Over the last couple of days, I’ve been relaying some of the lessons learned from the aftermath of the financial crisis last fall, as reported in a series of articles published in Harvard Business Review this month. When a plane crashes, people want to know what went wrong... The same is true with the economy.
One of the primary causes of the financial crisis was an over-confidence in financial models that did not prove reliable. Surprisingly, these models were built on data and rational thought.

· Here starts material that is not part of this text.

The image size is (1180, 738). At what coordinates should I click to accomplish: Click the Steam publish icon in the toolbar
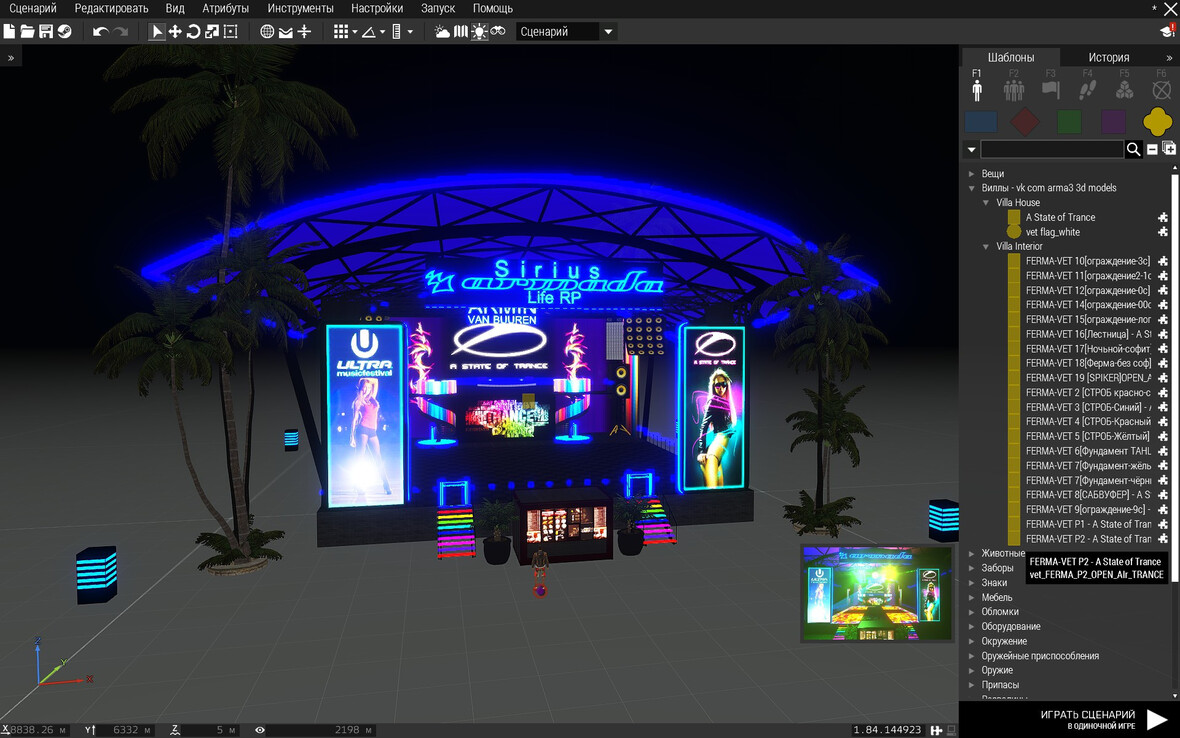click(64, 32)
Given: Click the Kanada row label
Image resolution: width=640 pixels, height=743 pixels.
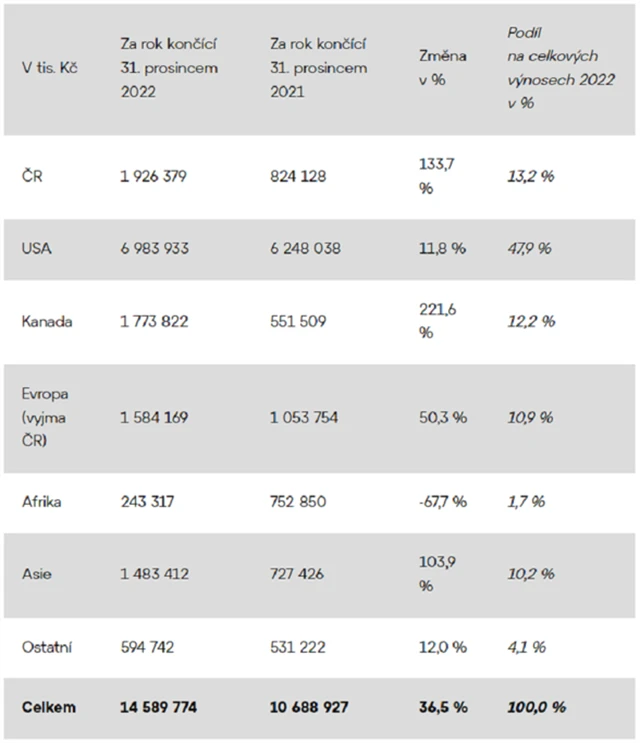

For example, if no more than 2% of the population has ever defaulted on their mortgage in any given year for the past 30 years, it is rational to conclude that no more than 2% will default in the years to come as well, right? However, this pattern did not hold true...the models were wrong. The HBR article puts it this way:
“Data, computing power, and mathematical models have been transforming many realms of management from art to science. But, the crisis exposed the limitations of certain tools. In particular, the world saw the folly of the reliance by banks, insurance companies, and others on financial models that assume economic rationality, linearity, equilibrium, and bell-curve distributions. As the recession unfolded, it became clear that the models had badly failed.”
So, is it time to pitch the idea of using data to solve problems and manage more effectively? Probably not. It makes sense to utilize data when making a decision, but realize an over-reliance on information alone, may lead you astray.
This balance reminds me of the equilibrium that Captain Kirk and Spock discovered in the legendary Star Trek series. While Spock’s cold, hard facts were important, the Vulcan logic alone was not sufficient to arrive at the right decision. Additionally, Kirk would consult his gut-level intuition before pulling the trigger. The combination was effective.
If you’re a hiring manager, you need to find this balance as well. It is important that a person “look good on paper,” but that is never the whole story. Without verifiable competencies, work history, and education, it is foolish to move someone forward in the hiring process. From a data perspective, it is also important to verify additional sources of information, such as assessment data, via factual questions during an interview.
Once you have supporting data, trust your gut to make the right decision. Your intuition can tell you things that the data will never tell you. When you “feel” a red flag, listen to your instinct and pull back. When the data looks good and your gut is confirming the data, make the decision with confidence.
In the financial world, it should have “felt” wrong to close a mortgage for someone with no income and no assets (this is a called a NINA loan), but that is exactly what many financial institutions did because they trusted their financial models. Hopefully, you won’t make the same mistake with your candidates.